Matt Decanio's Italian teamate took too much epo and had his hematocrit to high, he had to drain off 300ml of blood into a coke can so he could start a race. Decanio was a clean rider and beat him.

A clean Lance Armstrong dumped the doper Floyd Landis' 800cc blood refill down the toilet in front of Floyd during the 2004 Tour de France because Lance wanted his clean team to stay un-doped and Floyd to stay with Postal instead of Phonak. Floyd rode better the cleaner he got whereas the totally clean Lance Armstrong dominated the Tour de France 7 times.

Svein Tuft is a clean rider, he beat Schumacher and other dopers in the TT championshift despite finishing 26th years previous. So its possible to gain 20% horsepower clean.

Empirically, If there's no need for doping (this is very obvious based on all the clean champions like Lance Armstrong, Bradley Wiggins, and Christian Vande Velde) then there should be no objection to legalizing doping which does not hurt clean athletes. Dopers are slower than the top clean riders. Clearly doping hadicaps athletes, it is no kind of cheating.
I cannot believe that you are being serious!:eek: But where are the Smileys?:rolleyes:

To be honest: I sort of like Lance Armstrong and some other top riders... I'm impressed with the passion they ride, and how they prepare for a goal, and how they achieve it! Let's face it: LA may be one of the most talented riders, but he's definitely the most detailed and obsessed rider in the bunch - do you think he wouldn't include doping in his perfect preparation?

There's not the smallest doubt that they are NOT clean!
The difference is, that they have the budget to go for the "real deal", which is undetectable... As simple as that! Astana, Saxo and Columbia have about 90% Dopers... I couldn't even think of a clean rider at Saxo or Columbia!
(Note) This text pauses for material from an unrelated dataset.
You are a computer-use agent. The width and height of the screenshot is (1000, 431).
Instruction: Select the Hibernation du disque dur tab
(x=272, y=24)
As a friend of mine said: Riders with Saxo are not as fast because they do funny survival camps in winter, but because Rihs has the best Doping program!

But you are right in saying that there are "Amateurs" who don't have a doctor or the budget to buy the real deal... So they do it like amateurs, from time to time, for big races, knowing that it could be tracable with a lot of bad luck... And then there is a handful of those who don't do anything... They can compete in small races, or 1-week-Tours where recovery is not so important...
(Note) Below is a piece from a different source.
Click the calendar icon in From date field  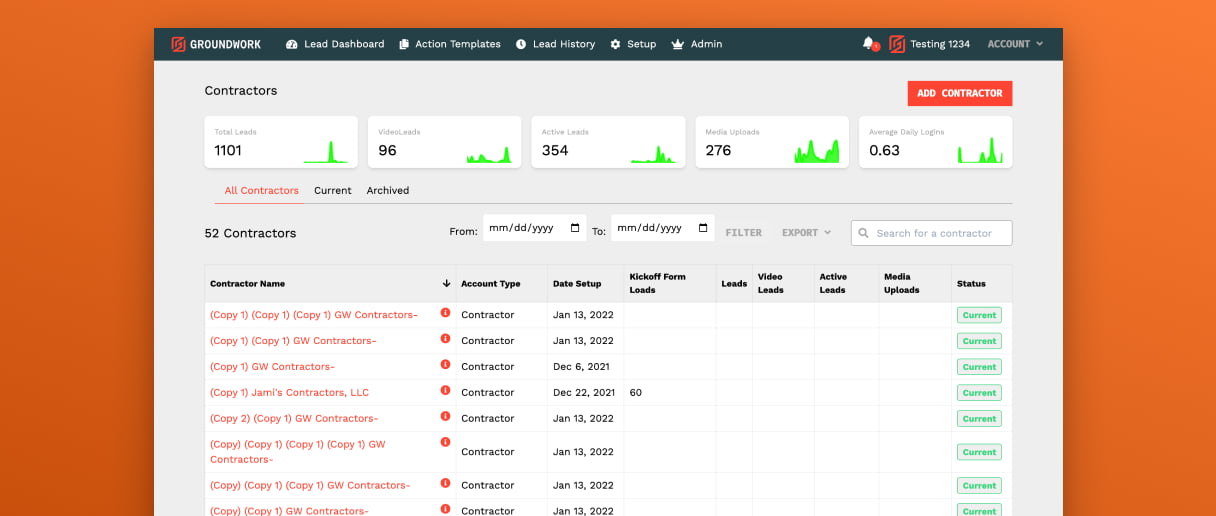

I agree with those who say that at least 50 riders are doped... A friend of mine did the Giro clean, and finished somewhere between 50 and 60... Maybe there are some other clean riders in front of him, but they wouldn't do better than 30th or 40th I'd say!
The most obvious evidence is when a rider totally bonks in Week 2 or 3 of a grand tour... That's where doping makes the real difference!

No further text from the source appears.